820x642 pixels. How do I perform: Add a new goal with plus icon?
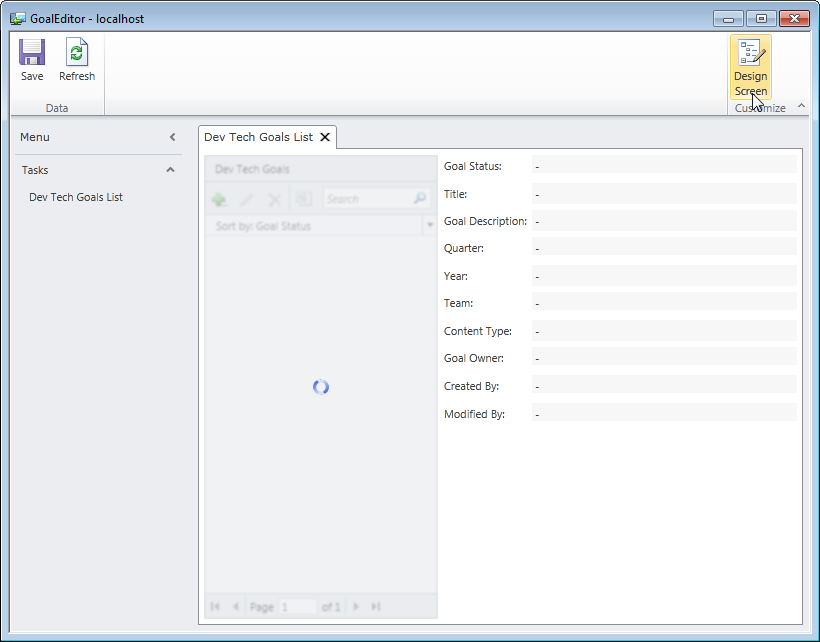219,199
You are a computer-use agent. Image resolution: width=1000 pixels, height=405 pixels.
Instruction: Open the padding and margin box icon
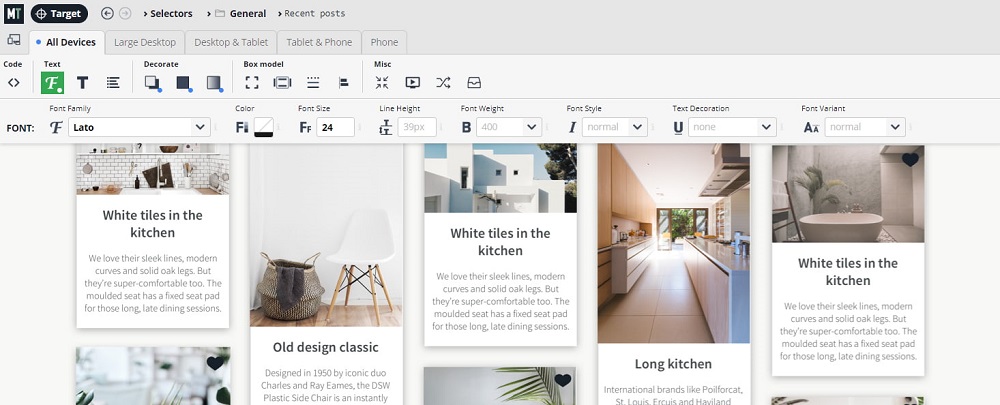pyautogui.click(x=282, y=83)
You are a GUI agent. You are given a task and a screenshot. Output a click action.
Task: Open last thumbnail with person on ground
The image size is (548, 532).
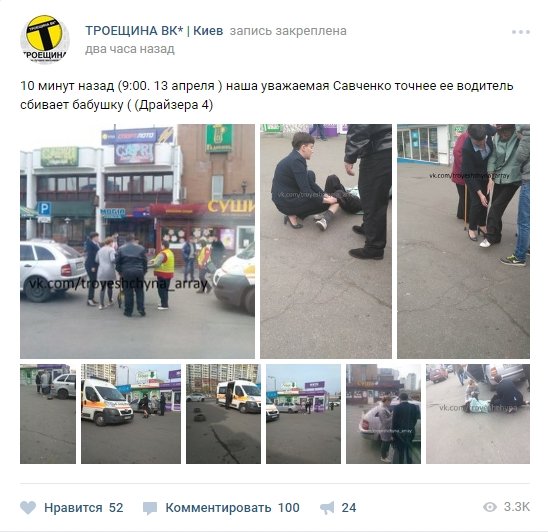pyautogui.click(x=478, y=414)
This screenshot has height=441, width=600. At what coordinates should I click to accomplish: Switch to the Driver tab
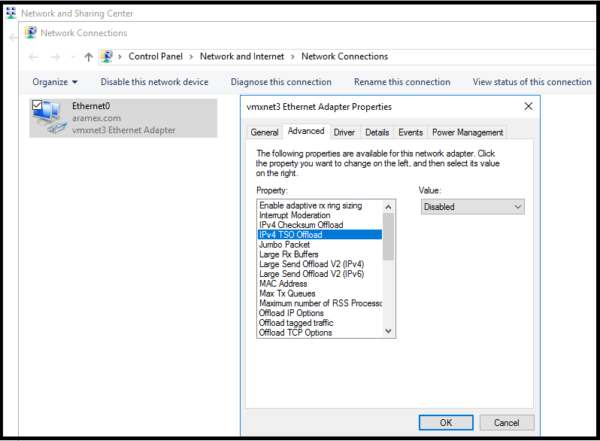tap(344, 132)
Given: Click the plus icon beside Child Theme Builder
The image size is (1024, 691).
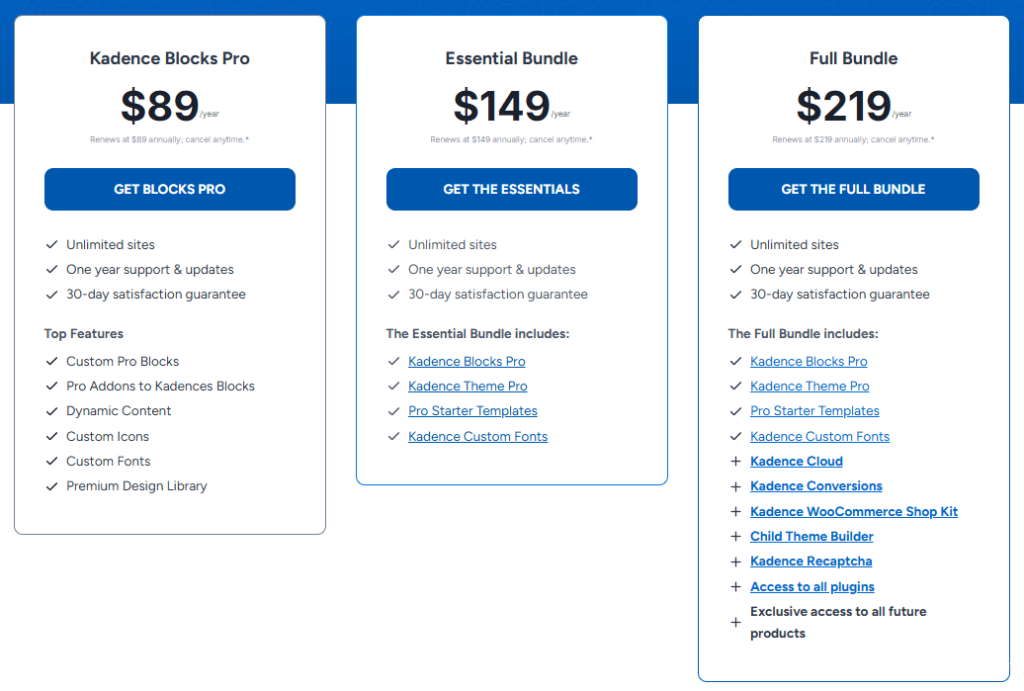Looking at the screenshot, I should [x=736, y=537].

• • • • •

Task to carry out: Provide the count of lines in the data above containing "agent", and nothing further.

Result for this task: 2